自己破産によって家族にかかる迷惑とは?家族への影響を解説
自己破産を検討する際には、「親が大切に守っている土地を取られるようなことはないのか?」、「娘の就職や結婚に影響するのではないか?」などと、家族に迷惑がかかることを心配する方も少なくないものでしょう。
実際、同居している家族に影響を及ぼさずに自己破産することは難しいといえます。
しかし、だからといって自己破産を回避することによって、より悪影響が家族に及ぶリスクもあります。
そのため、自己破産が家族に影響を及ぼすことと、影響を及ぼさないことを正しく理解することが大切になります。
本記事では、自己破産が家族に及ぼす影響について解説していきます。
1.自己破産すると親に迷惑がかかる?
自己破産は、持っている財産を清算して、債務の支払い義務を免除してもらう手続きです。
自己破産は、個人に対して行う手続きですから、本人のみに自己破産の直接的な影響が及びます。
そのため、たとえば遠方で一人暮らしをする子どもが自己破産したからといって、何の根拠もなしに、親の自宅が差し押えられたり、代わりに厳しい返済の督促を受けたりといったことはありません。
しかし、親が子どもの借金の保証人になっていたような場合には、保証人として主債務者の債務を肩代わりして、債権者に返済しなければならなくなるので注意が必要です。
これは、親子だからというわけではなく、保証人になっていたことによって及ぼされる影響です。
2.自己破産が同居の家族に及ぼす影響
自己破産は、本人を対象にしているものですが、配偶者や子供など同居している家族がいる場合には、影響が必然的に及ぶことにはなります。

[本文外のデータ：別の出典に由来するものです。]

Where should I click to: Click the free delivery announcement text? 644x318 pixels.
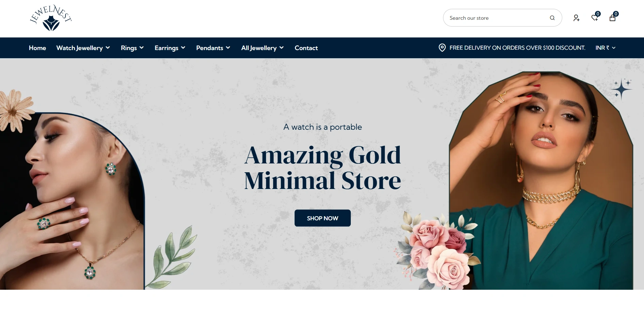point(517,48)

自己破産によって、同居の家族が受ける影響には、主に次のようなものがあります。
持ち家であれば自宅から引っ越しが必要
破産者に20万円以上の財産があれば、基本的に、債権者への配当の原資となる「破産財団」に組み入れられます。
破産者を名義人とする持ち家があれば、20万円以上の財産であるため、自己破産によって手放さなければならなくなります。
その結果、当然、持ち家に住む配偶者や子供なども、引っ越しを迫られることになります。
したがって、転校しなければならない、新たな場所で生活を始めなければならない、といった影響を家族に及ぼす可能性があります。
車や一定金額以上の現金がなくなる
破産者のプラスの財産は、基本的に手放さなければなりませんが、すべて手放せば、破産者の今後の生活が成り立たなくなってしまいます。
そのため、一定の範囲内の財産については、破産財団に組み入れられることなく、破産手続開始決定後でも手元に残せることになっています。
このような財産は、「自由財産」といい、破産者が自由に管理・処分できる財産になります、具体的には、99万円以下の現金、破産手続開始決定後に取得した財産、差押えが禁止される家具や家電などが該当します。
しかし、20万円以上の価値がある車や99万円を超える現金などについては、破産財団に組み入れられるので、手放さなければならなくなります。
そういった場合には、家族に影響が及ぶことは避けられないといえるでしょう。
家族カードが使えなくなる
自己破産すると、信用情報機関に事故情報が登録されることになります。
いわゆる「ブラックリストに載る」ということです。
事故情報が登録されることによって、自己破産の場合には5年~10年程度、クレジットカードを使用したり、新たに作成したりすることもできなくなります。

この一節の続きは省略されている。